To thousands of Americans stricken with polio, it was a miraculous life saver, making it possible to breathe despite paralysis.
To Harvard School of Public Health professor Philip Drinker, it was that “damn machine,” the almost accidental invention that defined his legacy.
Drinker was in his mid-30s, an assistant professor in the Department of Ventilation and Illumination at the emerging Harvard School of Public Health, when he hit upon the idea of using a respirator on polio victims. The spark for the idea was serendipitous: Drinker had been called to Children’s Hospital to consult on a topic within his field of expertise—a drop in temperature in one of the air-conditioned rooms for premature infants—when he was horrified by the sight of children in polio-induced respiratory paralysis. “He could not forget the small blue faces, the terrible gasping for air,” his sister, the renowned biographer Catherine Drinker Bowen, wrote in her memoir Family Portrait.
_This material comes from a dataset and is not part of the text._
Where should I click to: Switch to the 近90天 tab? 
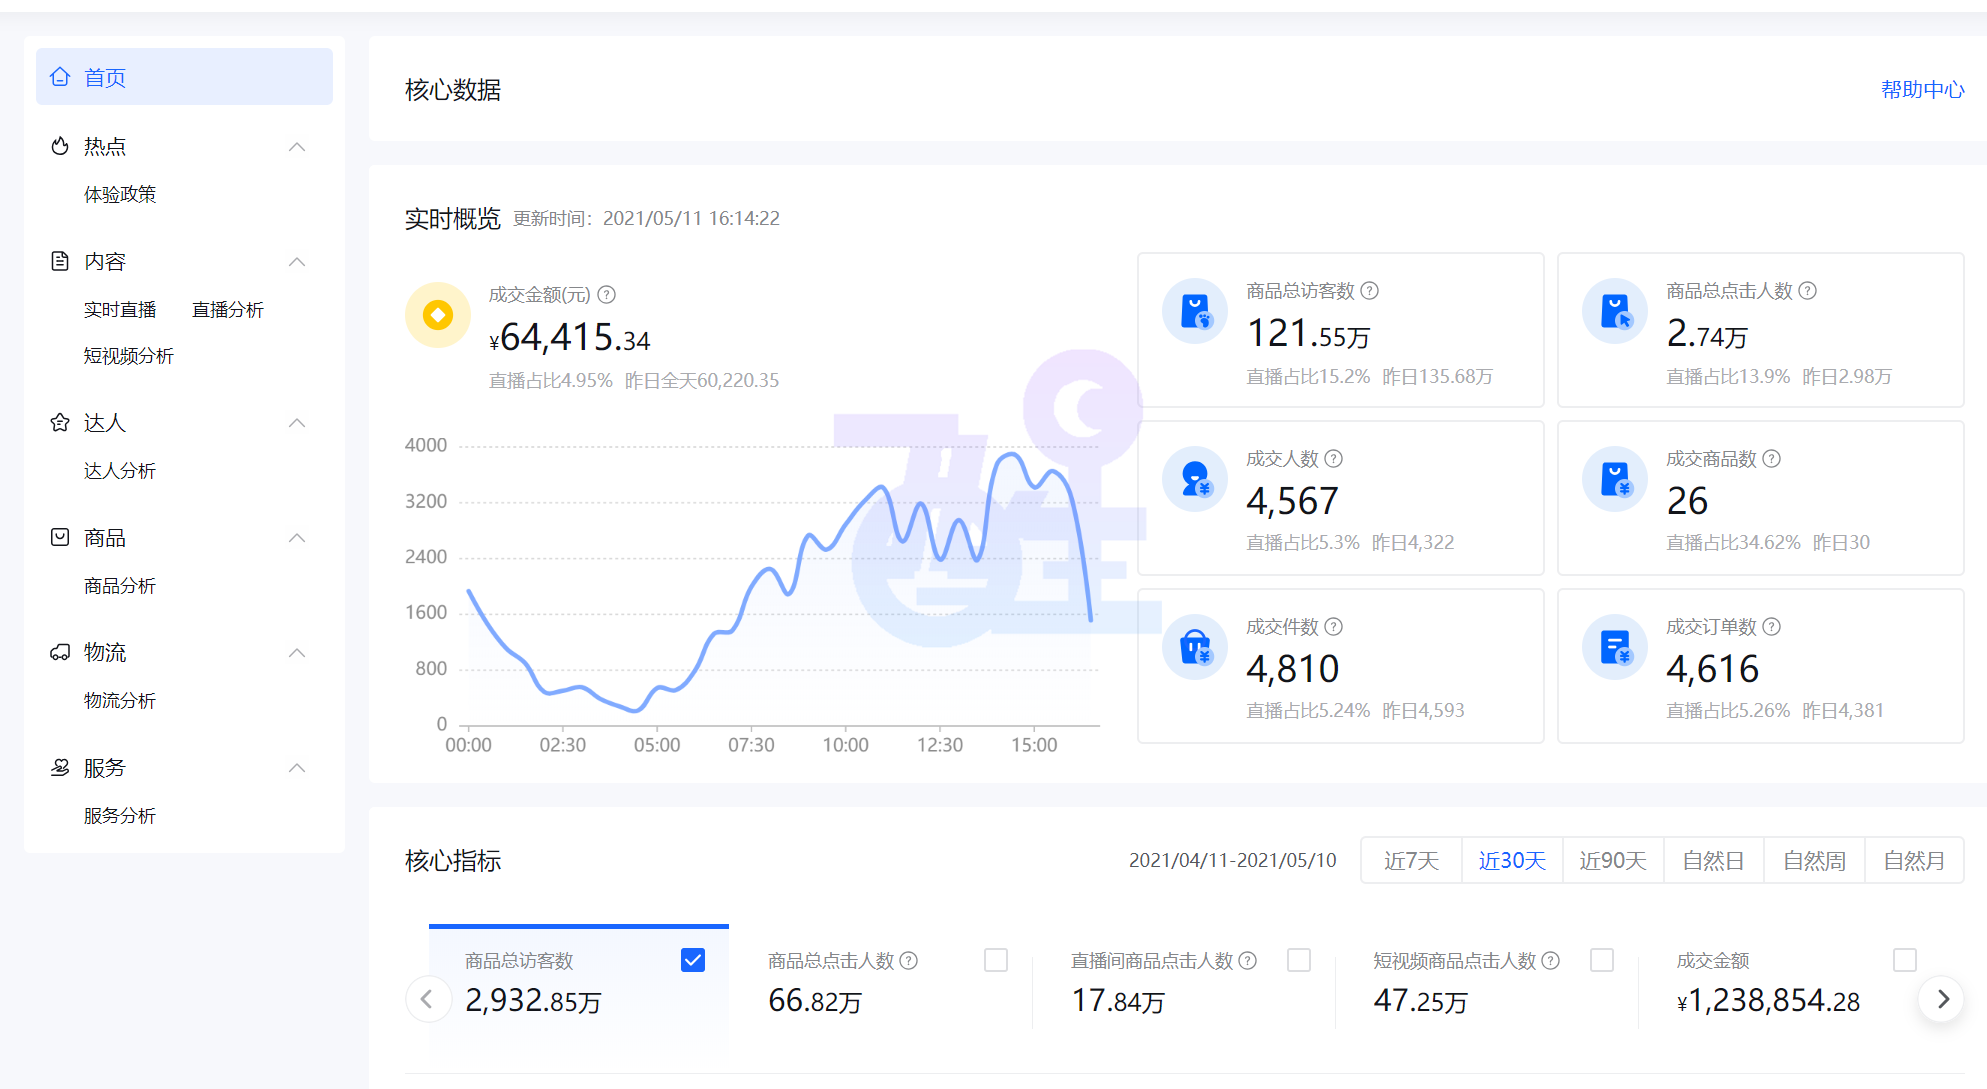click(1612, 860)
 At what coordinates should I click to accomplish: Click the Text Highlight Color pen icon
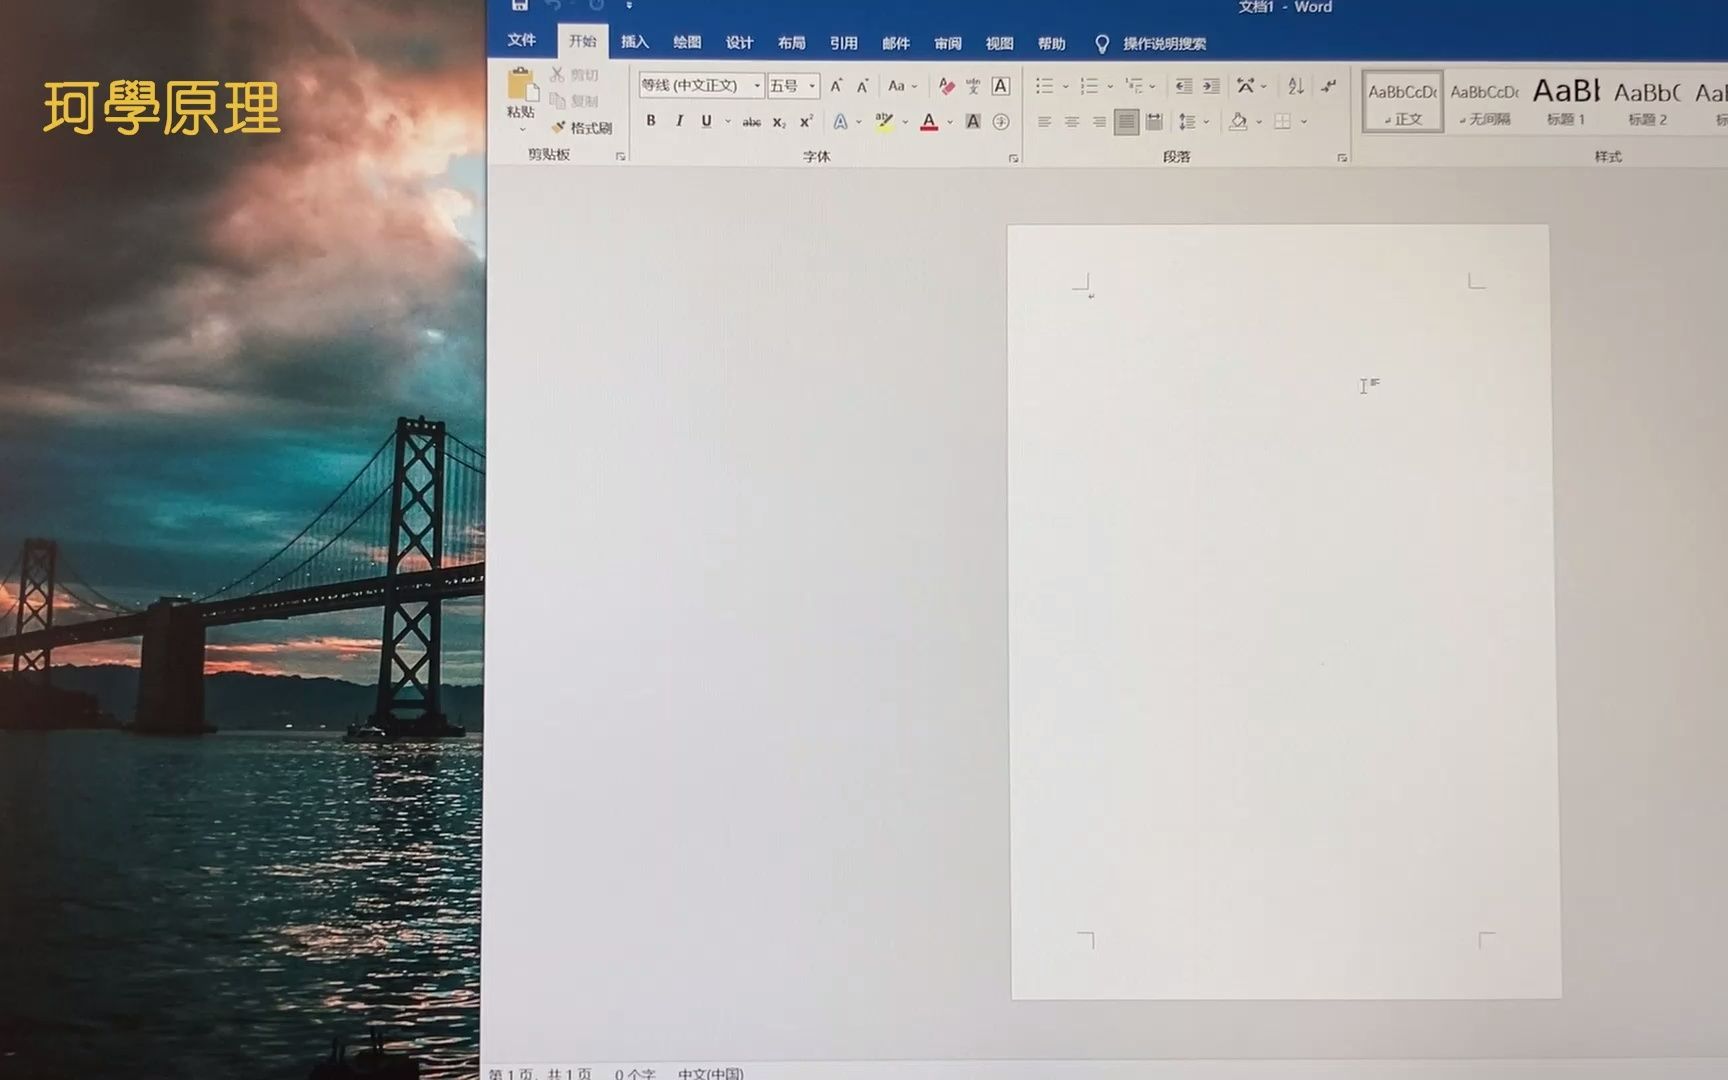coord(885,122)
While saving the lives of polio victims wasn’t something he’d ever set out to do, Drinker put his mind to the challenge. The breathing apparatus known as the Drinker respirator—later dubbed the iron lung—underwent its first clinical trial at Children’s Hospital on October 12, 1928 on an eight-year-old girl. On the brink of death due to respiratory paralysis, she began to breathe normally within seconds of being placed in the machine. These dramatic results brought overnight fame to Drinker—the younger brother of HSPH Dean Cecil Kent Drinker—and when a polio epidemic swept the northeastern United States several years later, demand for the device skyrocketed.
For all the fanfare, Drinker was always somewhat chagrined about the fanfare surrounding an invention that had come about by chance. “As time passed, Phil began to look on what he called ‘all the fuss about the respirator’ as out of focus,” his sister wrote. “He said that in forty years’ work at the School of Public Health the ‘damn machine’ was only one thing, and it just happened.”